Fachkräftemangel
"Wir brauchen eine Kultur der Offenheit und Wertschätzung"
Für internationale Studierende sind deutsche Hochschulen sehr attraktiv. Über 400.000 sind gemäß einer aktuellen Schnellumfrage des Deutschen Akademischen Austauschdienstes (DAAD) derzeit an deutschen Hochschulen eingeschrieben – Tendenz steigend. Studienerfolgsquote und Bleibequote seien allerdings weiter zu verbessern. Darauf zielt ein aktuelles Papier des Arbeitskreises Hochschule/Wirtschaft der Bundesvereinigung der Deutschen Arbeitgeberverbände (BDA), des Bundesverbands der Deutschen Industrie (BDI) und der Hochschulrektorenkonferenz (HRK). Das große Potenzial internationaler Studierender könne Deutschland nur zugutekommen, wenn ihr Übergang in den Arbeitsmarkt und ihre Integration in die Gesellschaft gelänge.
"Um junge Menschen für ein Studium in Deutschland zu gewinnen und anschließend auch zu halten, brauchen wir in Verwaltung, Wirtschaft und Gesellschaft eine Kultur der Offenheit und Wertschätzung", sagte Professor Ulrich Bartosch, Vizepräsident der HRK und Co-Vorsitzender des Arbeitskreises. Internationalen Studierenden sollten frühzeitig Einblicke in die berufliche Praxis ermöglicht werden, betonte Oliver Maassen, Vorstandsmitglied beim Maschinenbauer Trumpf und Co-Vorsitzender des Arbeitskreises. "Das erleichtert den Übergang in Beschäftigung und erhöht die Chance, dass diese Talente längerfristig bei uns bleiben."
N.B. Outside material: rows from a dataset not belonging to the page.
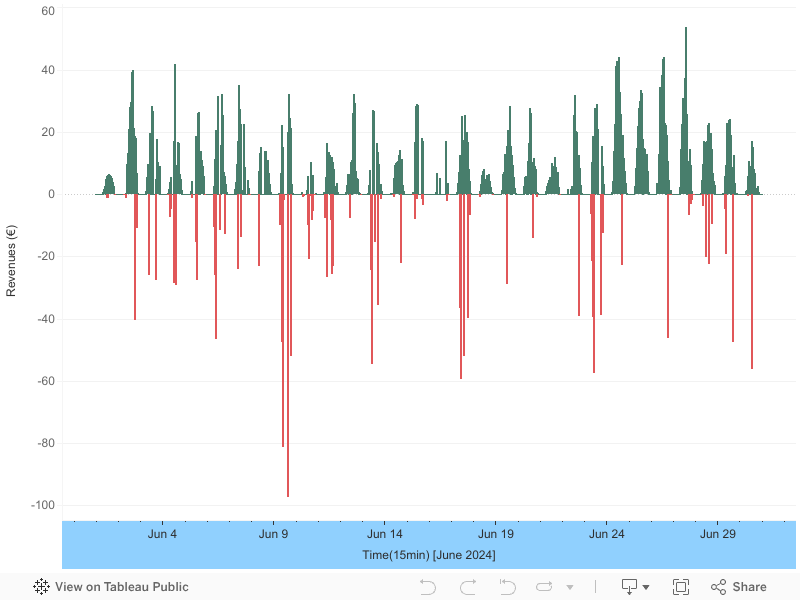The image size is (800, 600).
Task: Click the Tableau logo icon
Action: tap(41, 587)
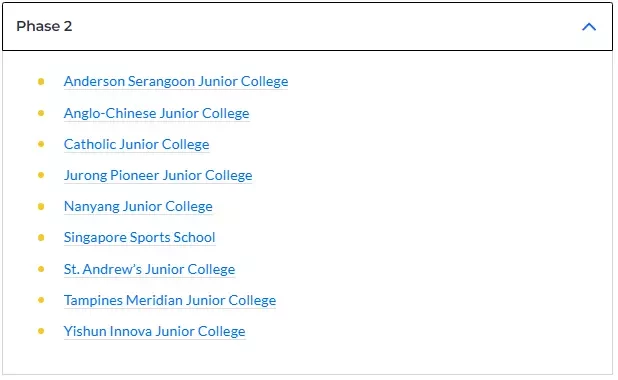Open the Singapore Sports School link

pyautogui.click(x=140, y=238)
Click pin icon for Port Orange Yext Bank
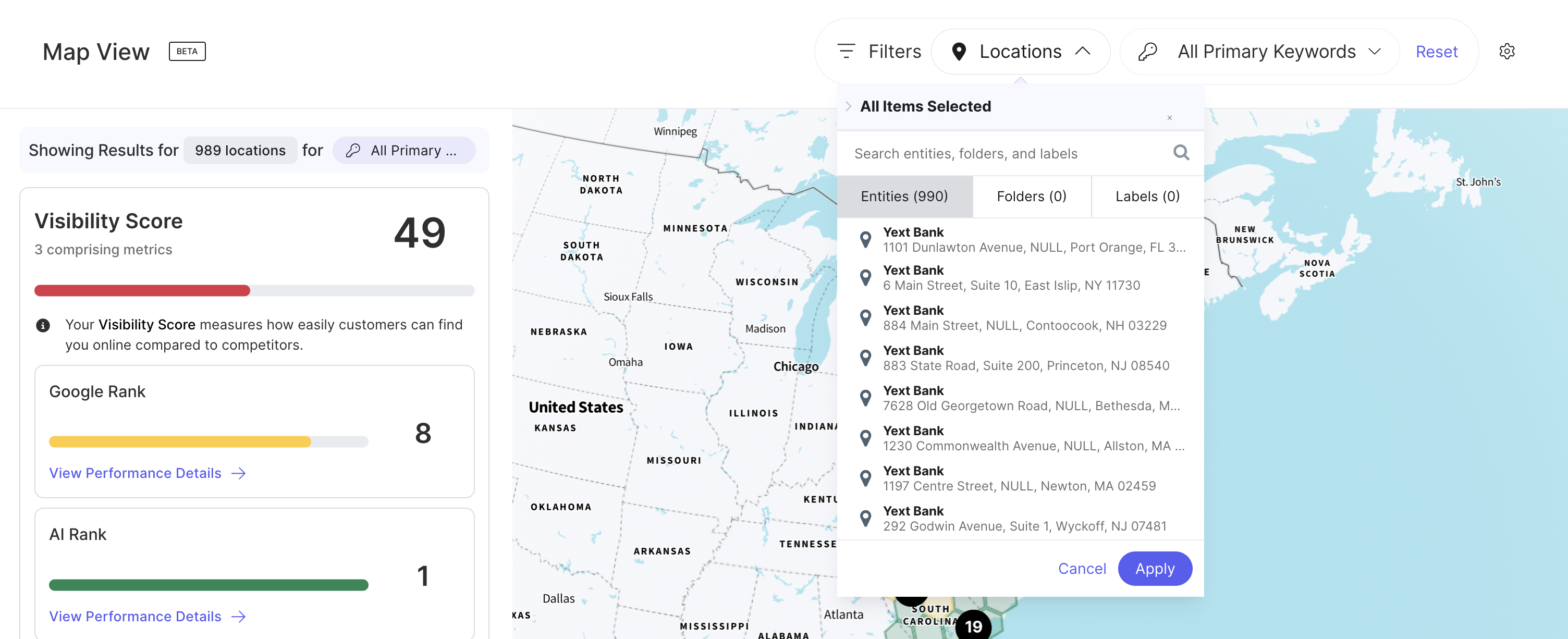Image resolution: width=1568 pixels, height=639 pixels. (x=865, y=240)
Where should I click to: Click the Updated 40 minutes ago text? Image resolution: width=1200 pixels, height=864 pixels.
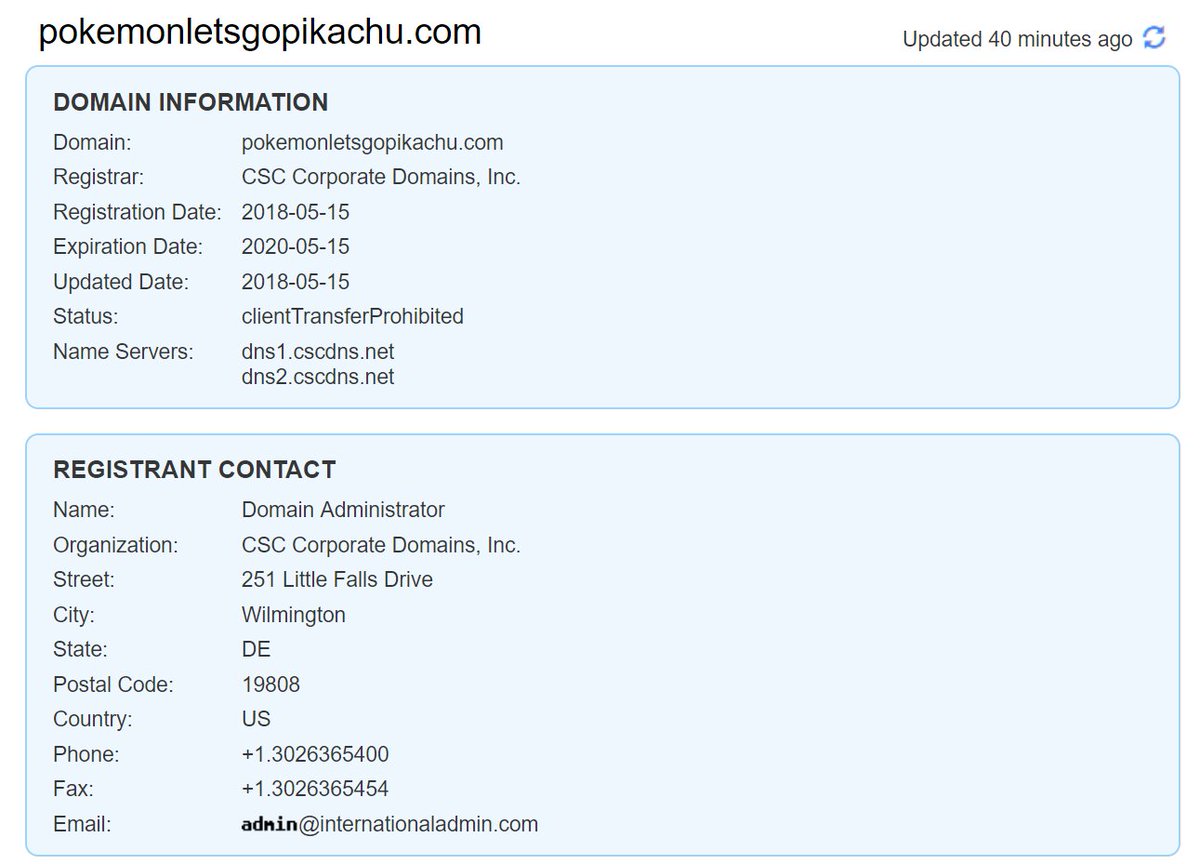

Empfehlungen des Arbeitskreises
Vor dem Hintergrund des demografischen Wandels sei Deutschland auf die hervorragend ausgebildeten Fachkräfte – insbesondere aus dem MINT-Bereich – angewiesen. Um Studieninteressierten den Weg nach Deutschland zu erleichtern, seien zuerst bürokratische Hürden abzubauen, heißt es in den Empfehlungen des Arbeitskreises. Die digitale Bearbeitung von Visaanträgen sollte zeitnah für die Gruppe der internationalen Studierenden geöffnet werden. Im Wettbewerb mit englischsprachigen Zielländern sei zudem die Mehrsprachigkeit in den Studienangeboten auszubauen.
Um ihrer Rolle bei Migration und Integration gerecht zu werden, benötigten Hochschulen Mittel für Unterstützungsangebote. Auf diese Weise könnte auch die Zahl internationaler Studierender, die keinen Abschluss erwerben, reduziert werden. Dringend erforderlich sei auch die Schaffung und Finanzierung von zusätzlichem Wohnraum. Spezielle Wohnkonzepte könnten zudem auch integrationsfördernd wirken.
Frühzeitige Karriereberatungen sollten über Bleibemöglichkeiten in Deutschland aufklären. Auch sei die regionale Zusammenarbeit von Hochschulen, Unternehmen und anderen Akteuren wie den Agenturen für Arbeit erforderlich, um internationale Studierende bei ihrem Übergang in den Arbeitsmarkt zu unterstützen. Schließlich sei dafür Sorge zu tragen, dass sich die Beschäftigungsaufnahme nicht durch lange Wartezeiten bei den Ausländerbehörden verzögere.
Demokratische Werte als Basis
Der Arbeitskreis formuliert seine Empfehlungen laut eigener Aussage vor dem Hintergrund aktueller politischer und gesellschaftlicher Entwicklungen. Es gelte, "das öffentliche Engagement von Hochschulen und Unternehmen für Vielfalt und demokratische Werte insbesondere im lokalen und regionalen Umfeld zu intensivieren". Gleichzeitig wird im Papier die Notwendigkeit geteilter demokratischer Werte betont. Bereits während des Studiums sollten Studierende mit der freiheitlich-demokratischen Grundordnung Deutschlands vertraut gemacht werden. Dies sei essentiell für Studierende und Fachkräfte, "die in Deutschland bleiben und sich hier eine Zukunft aufbauen wollen".